The conversion of rental housing into condominiums is also a serious concern. The rent and purchase price increases over the last years combined with record low interest rates have made property a particularly good investment. The Berlin Senate has instituted a city-wide eviction protection measure – tenants in rental properties which are converted into condos today have a 10-year protection period from being evicted by the owners so that they can use the property themselves. This is not the case for condos which were converted then rented – those tenants have the legally-mandated eviction notice period which is dependent on the length of time that they have been living in the apartment (minimum 3 months).

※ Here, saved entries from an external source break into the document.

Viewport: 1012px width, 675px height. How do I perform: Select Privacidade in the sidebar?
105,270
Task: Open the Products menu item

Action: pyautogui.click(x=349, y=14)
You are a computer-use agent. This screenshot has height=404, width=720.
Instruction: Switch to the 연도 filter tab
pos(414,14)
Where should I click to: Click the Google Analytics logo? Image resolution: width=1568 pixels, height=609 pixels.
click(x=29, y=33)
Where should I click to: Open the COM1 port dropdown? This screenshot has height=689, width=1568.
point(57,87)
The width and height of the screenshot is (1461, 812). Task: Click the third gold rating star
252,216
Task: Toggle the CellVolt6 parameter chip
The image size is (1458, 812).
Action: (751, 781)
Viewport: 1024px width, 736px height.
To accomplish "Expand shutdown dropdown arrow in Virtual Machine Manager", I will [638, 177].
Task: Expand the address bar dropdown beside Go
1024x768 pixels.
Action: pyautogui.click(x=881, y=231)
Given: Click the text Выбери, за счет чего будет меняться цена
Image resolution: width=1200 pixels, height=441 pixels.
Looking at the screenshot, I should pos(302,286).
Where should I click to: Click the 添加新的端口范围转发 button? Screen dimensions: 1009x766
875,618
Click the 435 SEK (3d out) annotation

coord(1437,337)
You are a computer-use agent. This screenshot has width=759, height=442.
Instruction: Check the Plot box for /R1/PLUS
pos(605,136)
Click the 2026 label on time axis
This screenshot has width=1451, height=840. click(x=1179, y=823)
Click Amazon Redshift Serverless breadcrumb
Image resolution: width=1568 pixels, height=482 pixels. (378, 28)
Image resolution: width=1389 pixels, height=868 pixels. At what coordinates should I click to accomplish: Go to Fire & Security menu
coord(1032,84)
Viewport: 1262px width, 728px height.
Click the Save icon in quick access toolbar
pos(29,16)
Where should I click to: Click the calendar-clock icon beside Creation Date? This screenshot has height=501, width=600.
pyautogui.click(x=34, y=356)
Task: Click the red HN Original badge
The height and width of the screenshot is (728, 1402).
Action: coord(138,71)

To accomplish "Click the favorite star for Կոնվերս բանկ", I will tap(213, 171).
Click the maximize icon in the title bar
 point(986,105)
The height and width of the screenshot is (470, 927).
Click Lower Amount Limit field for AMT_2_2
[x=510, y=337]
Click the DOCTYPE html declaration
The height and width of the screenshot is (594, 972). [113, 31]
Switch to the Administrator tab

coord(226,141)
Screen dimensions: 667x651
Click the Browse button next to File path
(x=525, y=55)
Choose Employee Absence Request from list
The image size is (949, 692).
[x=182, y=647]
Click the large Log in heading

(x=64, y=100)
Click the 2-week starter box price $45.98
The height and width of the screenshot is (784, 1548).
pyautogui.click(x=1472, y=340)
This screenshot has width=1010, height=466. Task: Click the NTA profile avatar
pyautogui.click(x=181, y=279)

These eviction protections have put a lot of pressure on both newly-constructed housing and empty apartments. Significant increases in purchase prices (5 to 24% increases in 2016 compared to 2015 prices – purchase prices in the city rose on the whole by 9.6% in 2016) mean that, when tenants move out, landlords have a significant financial incentive to convert single apartments into condos.

All in all, it can be said that:

  • Population increases and decreases in available housing stock (for example through condo conversions) are putting extreme pressure on already scarce rental housing.
  • In an unregulated market situation, this would lead to an increase in prices. This is obvious in the very high new rent prices relative to existing rent prices (more than double in some districts).
  • The shortage has also led to a large amount of new construction, which is now very lucrative. Much of this new construction is apartments for purchase. Where rental units are being constructed, the average rental price is relatively high compared to existing rent prices in the area.
  • High new rental prices for existing housing stock and for new construction both raise the Mietspiegel, which opens the door for rent price adjustments in existing contracts. In addition, landlords can also modernize and force a further, additive rent increase as well.


What can be done?

We need to find a way to reduce construction costs and thus ensure affordable but still cost-effective housing provision – this was one of the topics at the German Federal Congress for Urban Development Policy in June. We also need to revive social housing provision for large portions of the population, including subsidies to social housing developers. Last but not least, if the EU and the federal government want modern, energy efficient housing stock in order to meet climate goals and the needs of an ageing population (i.e. modernization), then they should carry at least a portion of these costs to offset the burden already placed on renters.